* **Problems and tasks**
1/ According to the CI/CD article, how many pipeline minutes per month does GitLab's free tier include?
2/ Do these statements agree with the CI/CD article? Answer yes or no for each, quoting the deciding words. (a) The deploy job runs only after the tests succeed. (b) The basic CI workflow runs only on pull requests. (c) The example workflow sets up Node.js version 18.

CI/CD Pipeline Tools for a Remote Team of 2 Backend Developers
Two-person backend teams face unique automation challenges. You have enough code to benefit from continuous integration and deployment, but not the overhead to manage complex enterprise tooling. The right CI/CD pipeline tools can automate testing, catch bugs early, and deploy your applications with confidence—all without requiring dedicated DevOps resources.
What Small Remote Teams Actually Need
Before examining specific tools, consider what matters most for a two-person backend team working remotely:
- Fast feedback cycles: Both developers need quick test results to maintain velocity across time zones
- Minimal configuration overhead: Time spent on pipeline maintenance directly impacts feature development
- Cost efficiency: Free tiers and reasonable pricing for small projects
- Strong GitHub/GitLab integration: Most backend teams already host code on these platforms
- Deployment flexibility: Support for various hosting targets (AWS, GCP, Heroku, self-hosted)
GitHub Actions: The Default Choice
For teams already using GitHub, Actions provides the lowest friction path to CI/CD. The workflow configuration lives in your repository, and the free tier includes substantial compute time.
A basic CI workflow for a Node.js backend service:
name: CI
on:
push:
branches: [main]
pull_request:
branches: [main]
jobs:
test:
runs-on: ubuntu-latest
steps:
- uses: actions/checkout@v4
- name: Setup Node.js
uses: actions/setup-node@v4
with:
node-version: '20'
cache: 'npm'
- name: Install dependencies
run: npm ci
- name: Run tests
run: npm test
- name: Run linting
run: npm run lint
This configuration runs on every push and pull request. The cache: 'npm' directive caches node_modules, significantly speeding up subsequent runs.
For deployment, add a job that runs after tests pass:
deploy:
needs: test
runs-on: ubuntu-latest
if: github.ref == 'refs/heads/main'
steps:
- uses: actions/checkout@v4
- name: Deploy to production
env:
DEPLOY_KEY: ${{ secrets.DEPLOY_KEY }}
run: |
echo "$DEPLOY_KEY" > deploy_key
chmod 600 deploy_key
ssh -o StrictHostKeyChecking=no $SERVER "cd /app && git pull && npm run deploy"
The needs: test dependency ensures deployment only happens after successful tests. The if condition restricts deployment to the main branch.
GitLab CI: Strong Free Tier
If your team uses GitLab, their CI/CD offering deserves attention. The free tier includes 400 pipeline minutes monthly with unlimited CI/CD minutes on self-hosted runners—a significant advantage for teams wanting more control.

[Word and element pointing entries]
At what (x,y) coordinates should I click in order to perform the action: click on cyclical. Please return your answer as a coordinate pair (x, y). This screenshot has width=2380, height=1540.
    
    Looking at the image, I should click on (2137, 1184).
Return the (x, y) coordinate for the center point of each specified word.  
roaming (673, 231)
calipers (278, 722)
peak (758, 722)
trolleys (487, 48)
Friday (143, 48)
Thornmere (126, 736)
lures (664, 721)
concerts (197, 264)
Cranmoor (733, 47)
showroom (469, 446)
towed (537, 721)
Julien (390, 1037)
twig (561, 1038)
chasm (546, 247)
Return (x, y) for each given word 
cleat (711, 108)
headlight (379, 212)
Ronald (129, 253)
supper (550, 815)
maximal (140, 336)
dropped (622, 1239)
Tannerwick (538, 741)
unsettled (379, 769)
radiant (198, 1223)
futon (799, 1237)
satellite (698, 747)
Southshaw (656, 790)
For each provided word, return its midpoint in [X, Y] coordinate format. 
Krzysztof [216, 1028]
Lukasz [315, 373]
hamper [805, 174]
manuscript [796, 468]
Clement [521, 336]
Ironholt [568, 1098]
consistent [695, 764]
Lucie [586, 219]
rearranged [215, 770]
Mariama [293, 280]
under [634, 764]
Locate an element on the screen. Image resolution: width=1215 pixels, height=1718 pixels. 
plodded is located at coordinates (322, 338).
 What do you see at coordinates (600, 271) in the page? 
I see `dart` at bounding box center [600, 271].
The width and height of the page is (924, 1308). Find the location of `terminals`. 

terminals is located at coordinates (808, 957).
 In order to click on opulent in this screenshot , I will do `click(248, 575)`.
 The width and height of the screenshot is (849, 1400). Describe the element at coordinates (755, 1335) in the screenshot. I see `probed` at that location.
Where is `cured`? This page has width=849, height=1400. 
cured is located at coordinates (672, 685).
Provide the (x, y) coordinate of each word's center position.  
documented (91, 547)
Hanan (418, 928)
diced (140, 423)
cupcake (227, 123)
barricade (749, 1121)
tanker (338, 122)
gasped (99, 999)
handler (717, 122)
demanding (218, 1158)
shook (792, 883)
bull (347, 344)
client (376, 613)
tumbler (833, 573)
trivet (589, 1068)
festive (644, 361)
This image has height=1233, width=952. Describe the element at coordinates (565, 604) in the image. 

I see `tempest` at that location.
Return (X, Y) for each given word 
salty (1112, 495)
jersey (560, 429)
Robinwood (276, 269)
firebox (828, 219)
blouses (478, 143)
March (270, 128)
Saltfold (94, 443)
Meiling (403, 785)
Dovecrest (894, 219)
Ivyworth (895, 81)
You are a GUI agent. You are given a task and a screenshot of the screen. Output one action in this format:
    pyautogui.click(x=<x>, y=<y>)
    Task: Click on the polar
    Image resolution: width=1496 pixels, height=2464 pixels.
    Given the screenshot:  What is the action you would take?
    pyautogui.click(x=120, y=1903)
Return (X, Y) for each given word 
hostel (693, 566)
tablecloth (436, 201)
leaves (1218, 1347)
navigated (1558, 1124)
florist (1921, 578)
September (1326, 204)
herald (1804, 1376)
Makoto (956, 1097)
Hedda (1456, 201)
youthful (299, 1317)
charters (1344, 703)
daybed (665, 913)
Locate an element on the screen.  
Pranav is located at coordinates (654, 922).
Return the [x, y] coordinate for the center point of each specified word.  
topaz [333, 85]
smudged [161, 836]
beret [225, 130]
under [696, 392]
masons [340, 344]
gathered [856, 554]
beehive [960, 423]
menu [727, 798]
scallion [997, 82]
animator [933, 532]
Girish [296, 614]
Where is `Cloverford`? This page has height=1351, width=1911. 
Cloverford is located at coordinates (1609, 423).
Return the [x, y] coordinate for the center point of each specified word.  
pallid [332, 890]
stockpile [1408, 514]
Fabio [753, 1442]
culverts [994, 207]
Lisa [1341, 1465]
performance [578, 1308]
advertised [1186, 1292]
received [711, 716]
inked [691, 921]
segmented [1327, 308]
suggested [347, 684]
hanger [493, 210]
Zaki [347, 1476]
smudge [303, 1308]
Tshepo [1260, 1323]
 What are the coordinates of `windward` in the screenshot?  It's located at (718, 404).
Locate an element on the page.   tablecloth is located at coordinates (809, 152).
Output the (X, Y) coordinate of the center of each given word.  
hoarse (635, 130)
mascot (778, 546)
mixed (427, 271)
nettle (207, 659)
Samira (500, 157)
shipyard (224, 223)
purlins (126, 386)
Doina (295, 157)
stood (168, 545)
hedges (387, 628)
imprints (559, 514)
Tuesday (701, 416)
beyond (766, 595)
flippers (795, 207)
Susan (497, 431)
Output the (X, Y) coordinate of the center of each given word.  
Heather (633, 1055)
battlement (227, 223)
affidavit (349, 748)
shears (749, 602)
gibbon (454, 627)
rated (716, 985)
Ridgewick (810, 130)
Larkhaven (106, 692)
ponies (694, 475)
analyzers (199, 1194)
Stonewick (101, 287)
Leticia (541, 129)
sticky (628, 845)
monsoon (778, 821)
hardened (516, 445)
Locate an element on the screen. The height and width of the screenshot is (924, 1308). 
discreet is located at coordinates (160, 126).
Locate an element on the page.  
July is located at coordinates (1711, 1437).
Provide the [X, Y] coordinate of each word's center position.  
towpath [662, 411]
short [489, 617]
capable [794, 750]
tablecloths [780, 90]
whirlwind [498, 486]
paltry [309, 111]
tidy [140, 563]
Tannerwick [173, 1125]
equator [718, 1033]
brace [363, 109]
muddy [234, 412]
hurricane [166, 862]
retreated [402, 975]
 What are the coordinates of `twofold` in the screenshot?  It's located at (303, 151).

* **Outputs for the tasks**
1/ 400 pipeline minutes monthly.

2/
(a) Yes: "The needs: test dependency ensures deployment only happens after successful tests."
(b) No: "This configuration runs on every push and pull request."
(c) No: "node-version: '20'"